» Document extract:
The Large Movie Review Dataset (often referred to as the IMDB dataset) contains 25,000 highly-polar movie reviews (good or bad) for training and the same amount again for testing. The problem is to determine whether a given movie review has a positive or negative sentiment. The data was collected by Stanford researchers and was used in a 2011 paper where a split of 50-50 of the data was used for training and test. An accuracy of 88.89% was achieved.

We'll be using a **recurrent neural network** (RNN) as they are commonly used in analysing sequences. An RNN takes in sequence of words, $X=\{x_1, ..., x_T\}$, one at a time, and produces a _hidden state_, $h$, for each word. We use the RNN _recurrently_ by feeding in the current word $x_t$ as well as the hidden state from the previous word, $h_{t-1}$, to produce the next hidden state, $h_t$.

$$h_t = \text{RNN}(x_t, h_{t-1})$$

Once we have our final hidden state, $h_T$, (from feeding in the last word in the sequence, $x_T$) we feed it through a linear layer, $f$, (also known as a fully connected layer), to receive our predicted sentiment, $\hat{y} = f(h_T)$.

Below shows an example sentence, with the RNN predicting zero, which indicates a negative sentiment. The RNN is shown in orange and the linear layer shown in silver. Note that we use the same RNN for every word, i.e. it has the same parameters. The initial hidden state, $h_0$, is a tensor initialized to all zeros.

![](https://ecs-vlc.github.io/COMP6258/labs/lab7/assets/sentiment1.png)

**Note:** some layers and steps have been omitted from the diagram, but these will be explained later.


The TorchText library provides easy access to the IMDB dataset. The `IMDB` class allows you to load the dataset in a format that is ready for use in neural network and deep learning models, and TorchText's utility methods allow us to easily create batches of data that are `padded` to the same length (we need to pad shorter sentences in the batch to the length of the longest sentence).

With `torchtext` we can utilise the built in tools to perform tokenisation,
build vocabularies and turn the text into tensors.

In [4]:
import torch
from torchtext.data.utils import get_tokenizer

tokenizer = get_tokenizer('basic_english')

The following code automatically downloads the IMDb dataset and splits it
into the canonical train/test splits:

In [5]:
from torchtext.datasets import IMDB
from collections import Counter

train_iter, test_iter = IMDB(split=('train', 'test'))

################################################################################
The 'datapipes', 'dataloader2' modules are deprecated and will be removed in a
future torchdata release! Please see https://github.com/pytorch/data/issues/1196
to learn more and leave feedback.

» Challenge 1:
In the sentiment analysis tutorial, what accuracy was reached in the 2011 paper that used the dataset?
» Challenge 2:
Write out the stretch of the sentiment analysis tutorial from "We'll be using" through "hidden state, $h_t$.".

» Dataset extract:
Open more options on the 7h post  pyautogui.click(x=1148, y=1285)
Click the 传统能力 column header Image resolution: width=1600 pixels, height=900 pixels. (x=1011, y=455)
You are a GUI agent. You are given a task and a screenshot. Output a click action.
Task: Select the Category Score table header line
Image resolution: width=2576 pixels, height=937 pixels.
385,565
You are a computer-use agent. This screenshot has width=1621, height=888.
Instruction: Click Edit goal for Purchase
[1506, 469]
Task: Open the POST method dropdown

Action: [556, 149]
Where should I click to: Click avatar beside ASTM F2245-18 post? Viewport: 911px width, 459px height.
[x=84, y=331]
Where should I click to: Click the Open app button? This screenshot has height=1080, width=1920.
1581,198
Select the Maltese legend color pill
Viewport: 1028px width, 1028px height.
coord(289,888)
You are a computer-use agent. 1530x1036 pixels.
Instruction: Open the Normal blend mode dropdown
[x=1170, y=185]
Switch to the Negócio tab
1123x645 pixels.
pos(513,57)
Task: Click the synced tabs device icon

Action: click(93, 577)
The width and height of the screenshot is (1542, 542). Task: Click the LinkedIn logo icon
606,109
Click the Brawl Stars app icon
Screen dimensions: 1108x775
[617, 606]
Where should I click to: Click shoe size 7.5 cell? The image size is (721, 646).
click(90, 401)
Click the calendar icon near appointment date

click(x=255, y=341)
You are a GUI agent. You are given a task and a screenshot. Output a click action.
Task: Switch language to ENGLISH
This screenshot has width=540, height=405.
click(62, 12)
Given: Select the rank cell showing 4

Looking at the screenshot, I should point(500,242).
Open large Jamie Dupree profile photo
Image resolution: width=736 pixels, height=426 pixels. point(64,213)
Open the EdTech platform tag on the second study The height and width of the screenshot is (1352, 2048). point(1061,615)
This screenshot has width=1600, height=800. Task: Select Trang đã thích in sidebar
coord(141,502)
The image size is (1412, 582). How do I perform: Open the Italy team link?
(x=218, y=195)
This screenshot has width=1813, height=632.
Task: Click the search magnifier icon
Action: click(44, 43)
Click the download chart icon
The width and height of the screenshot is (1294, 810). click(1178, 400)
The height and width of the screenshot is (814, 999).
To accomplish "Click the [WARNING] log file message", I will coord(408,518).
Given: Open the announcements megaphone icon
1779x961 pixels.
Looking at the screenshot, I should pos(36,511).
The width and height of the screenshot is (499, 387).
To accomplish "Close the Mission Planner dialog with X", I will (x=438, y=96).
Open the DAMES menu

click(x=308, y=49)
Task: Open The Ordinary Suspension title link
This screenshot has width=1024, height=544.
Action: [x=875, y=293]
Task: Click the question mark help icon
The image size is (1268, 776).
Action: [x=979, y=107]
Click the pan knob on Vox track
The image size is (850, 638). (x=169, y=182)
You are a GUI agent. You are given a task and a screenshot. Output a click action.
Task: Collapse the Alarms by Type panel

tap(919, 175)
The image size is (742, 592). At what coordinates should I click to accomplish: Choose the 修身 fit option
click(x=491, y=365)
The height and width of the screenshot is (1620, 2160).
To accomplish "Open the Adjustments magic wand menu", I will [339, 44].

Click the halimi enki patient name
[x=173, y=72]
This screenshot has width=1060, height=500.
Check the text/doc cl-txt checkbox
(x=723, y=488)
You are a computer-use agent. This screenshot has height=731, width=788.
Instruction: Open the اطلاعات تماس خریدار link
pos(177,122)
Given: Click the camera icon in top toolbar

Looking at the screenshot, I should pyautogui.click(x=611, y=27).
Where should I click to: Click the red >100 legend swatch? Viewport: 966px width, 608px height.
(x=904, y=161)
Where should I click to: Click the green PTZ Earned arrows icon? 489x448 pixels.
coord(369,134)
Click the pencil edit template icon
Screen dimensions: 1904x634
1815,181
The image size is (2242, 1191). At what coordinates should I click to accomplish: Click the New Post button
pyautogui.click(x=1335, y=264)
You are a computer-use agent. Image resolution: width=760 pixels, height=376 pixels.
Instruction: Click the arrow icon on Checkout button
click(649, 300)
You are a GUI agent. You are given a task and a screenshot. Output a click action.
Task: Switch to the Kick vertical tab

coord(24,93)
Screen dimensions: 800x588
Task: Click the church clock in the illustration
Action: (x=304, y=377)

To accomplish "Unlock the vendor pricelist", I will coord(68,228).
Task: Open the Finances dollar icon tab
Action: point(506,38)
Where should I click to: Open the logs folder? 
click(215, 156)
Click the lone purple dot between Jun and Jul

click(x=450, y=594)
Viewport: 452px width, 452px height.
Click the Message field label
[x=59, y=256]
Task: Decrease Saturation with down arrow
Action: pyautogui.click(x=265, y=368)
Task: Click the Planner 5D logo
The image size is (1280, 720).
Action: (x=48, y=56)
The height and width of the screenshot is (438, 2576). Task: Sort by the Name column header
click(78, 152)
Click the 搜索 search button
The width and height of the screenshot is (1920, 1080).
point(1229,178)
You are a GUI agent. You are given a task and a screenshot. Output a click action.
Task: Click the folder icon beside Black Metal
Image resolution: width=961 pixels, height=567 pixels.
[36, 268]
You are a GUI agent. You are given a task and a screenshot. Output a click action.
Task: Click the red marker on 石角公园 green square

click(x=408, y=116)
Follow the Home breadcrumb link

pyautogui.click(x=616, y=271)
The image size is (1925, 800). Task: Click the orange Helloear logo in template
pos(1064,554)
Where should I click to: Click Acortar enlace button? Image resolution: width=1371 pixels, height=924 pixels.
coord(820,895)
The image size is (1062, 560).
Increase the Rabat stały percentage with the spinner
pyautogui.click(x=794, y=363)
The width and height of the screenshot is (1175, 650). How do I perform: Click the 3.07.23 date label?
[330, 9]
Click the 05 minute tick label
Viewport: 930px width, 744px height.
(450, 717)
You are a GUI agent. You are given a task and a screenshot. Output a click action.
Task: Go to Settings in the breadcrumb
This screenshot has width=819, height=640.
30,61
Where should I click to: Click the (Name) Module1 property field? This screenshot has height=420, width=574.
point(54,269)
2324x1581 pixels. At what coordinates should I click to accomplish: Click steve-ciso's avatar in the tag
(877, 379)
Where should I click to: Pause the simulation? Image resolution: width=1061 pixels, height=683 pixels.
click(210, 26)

» Written reply 1:
88.89%

» Written reply 2:
We'll be using a **recurrent neural network** (RNN) as they are commonly used in analysing sequences. An RNN takes in sequence of words, $X=\{x_1, ..., x_T\}$, one at a time, and produces a _hidden state_, $h$, for each word. We use the RNN _recurrently_ by feeding in the current word $x_t$ as well as the hidden state from the previous word, $h_{t-1}$, to produce the next hidden state, $h_t$.